Provided data
——————

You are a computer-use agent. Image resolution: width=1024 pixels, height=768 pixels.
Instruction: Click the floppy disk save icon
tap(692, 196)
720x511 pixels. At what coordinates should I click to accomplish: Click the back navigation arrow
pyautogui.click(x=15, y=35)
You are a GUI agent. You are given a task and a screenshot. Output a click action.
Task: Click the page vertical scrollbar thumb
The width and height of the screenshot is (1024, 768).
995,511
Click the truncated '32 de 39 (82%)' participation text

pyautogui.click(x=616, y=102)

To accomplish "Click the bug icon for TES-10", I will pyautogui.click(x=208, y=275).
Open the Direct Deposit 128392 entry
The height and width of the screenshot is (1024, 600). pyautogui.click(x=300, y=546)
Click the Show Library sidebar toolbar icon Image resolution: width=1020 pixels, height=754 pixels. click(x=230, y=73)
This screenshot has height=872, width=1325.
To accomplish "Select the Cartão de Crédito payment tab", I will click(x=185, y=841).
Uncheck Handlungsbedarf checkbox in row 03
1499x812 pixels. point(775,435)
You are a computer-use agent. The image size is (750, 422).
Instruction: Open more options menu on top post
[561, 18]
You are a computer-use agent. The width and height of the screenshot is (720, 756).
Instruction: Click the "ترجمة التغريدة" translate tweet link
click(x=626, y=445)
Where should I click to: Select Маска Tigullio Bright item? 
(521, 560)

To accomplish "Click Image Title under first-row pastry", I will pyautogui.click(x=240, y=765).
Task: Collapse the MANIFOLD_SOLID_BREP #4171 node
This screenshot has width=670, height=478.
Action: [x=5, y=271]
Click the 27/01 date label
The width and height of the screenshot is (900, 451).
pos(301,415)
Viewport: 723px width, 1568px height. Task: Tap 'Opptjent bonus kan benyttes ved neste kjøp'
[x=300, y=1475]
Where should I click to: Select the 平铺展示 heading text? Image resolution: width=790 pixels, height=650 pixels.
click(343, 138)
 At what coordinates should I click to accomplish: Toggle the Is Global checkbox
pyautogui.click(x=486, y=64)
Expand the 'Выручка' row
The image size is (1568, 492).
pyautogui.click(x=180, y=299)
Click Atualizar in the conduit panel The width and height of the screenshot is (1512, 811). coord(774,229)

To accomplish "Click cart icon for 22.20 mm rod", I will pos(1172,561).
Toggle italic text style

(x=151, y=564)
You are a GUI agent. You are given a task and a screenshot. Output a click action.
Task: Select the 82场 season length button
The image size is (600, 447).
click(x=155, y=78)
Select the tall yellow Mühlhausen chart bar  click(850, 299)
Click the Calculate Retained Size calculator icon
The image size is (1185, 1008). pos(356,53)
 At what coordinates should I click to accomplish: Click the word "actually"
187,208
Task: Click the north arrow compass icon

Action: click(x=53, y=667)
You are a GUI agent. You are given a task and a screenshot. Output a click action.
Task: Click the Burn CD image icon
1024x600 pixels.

——————

Problem statement
Copy every record precisely, omitting nothing.

Output below
You are a computer-use agent. Image resolution: width=1024 pixels, height=768 pixels.
Instruction: Click the floppy disk save icon
tap(692, 196)
720x511 pixels. At what coordinates should I click to accomplish: Click the back navigation arrow
pyautogui.click(x=15, y=35)
You are a GUI agent. You are given a task and a screenshot. Output a click action.
Task: Click the page vertical scrollbar thumb
The width and height of the screenshot is (1024, 768).
995,511
Click the truncated '32 de 39 (82%)' participation text

pyautogui.click(x=616, y=102)

To accomplish "Click the bug icon for TES-10", I will pyautogui.click(x=208, y=275).
Open the Direct Deposit 128392 entry
The height and width of the screenshot is (1024, 600). pyautogui.click(x=300, y=546)
Click the Show Library sidebar toolbar icon Image resolution: width=1020 pixels, height=754 pixels. click(x=230, y=73)
This screenshot has height=872, width=1325.
To accomplish "Select the Cartão de Crédito payment tab", I will click(x=185, y=841).
Uncheck Handlungsbedarf checkbox in row 03
1499x812 pixels. point(775,435)
You are a computer-use agent. The image size is (750, 422).
Instruction: Open more options menu on top post
[561, 18]
You are a computer-use agent. The width and height of the screenshot is (720, 756).
Instruction: Click the "ترجمة التغريدة" translate tweet link
click(x=626, y=445)
Where should I click to: Select Маска Tigullio Bright item? 
(521, 560)

To accomplish "Click Image Title under first-row pastry", I will pyautogui.click(x=240, y=765).
Task: Collapse the MANIFOLD_SOLID_BREP #4171 node
This screenshot has width=670, height=478.
Action: [x=5, y=271]
Click the 27/01 date label
The width and height of the screenshot is (900, 451).
pos(301,415)
Viewport: 723px width, 1568px height. Task: Tap 'Opptjent bonus kan benyttes ved neste kjøp'
[x=300, y=1475]
Where should I click to: Select the 平铺展示 heading text? Image resolution: width=790 pixels, height=650 pixels.
click(343, 138)
 At what coordinates should I click to accomplish: Toggle the Is Global checkbox
pyautogui.click(x=486, y=64)
Expand the 'Выручка' row
The image size is (1568, 492).
pyautogui.click(x=180, y=299)
Click Atualizar in the conduit panel The width and height of the screenshot is (1512, 811). coord(774,229)

To accomplish "Click cart icon for 22.20 mm rod", I will pos(1172,561).
Toggle italic text style

(x=151, y=564)
You are a GUI agent. You are given a task and a screenshot. Output a click action.
Task: Select the 82场 season length button
The image size is (600, 447).
click(x=155, y=78)
Select the tall yellow Mühlhausen chart bar  click(850, 299)
Click the Calculate Retained Size calculator icon
The image size is (1185, 1008). pos(356,53)
 At what coordinates should I click to accomplish: Click the word "actually"
187,208
Task: Click the north arrow compass icon

Action: click(x=53, y=667)
You are a GUI agent. You are given a task and a screenshot. Output a click action.
Task: Click the Burn CD image icon
1024x600 pixels.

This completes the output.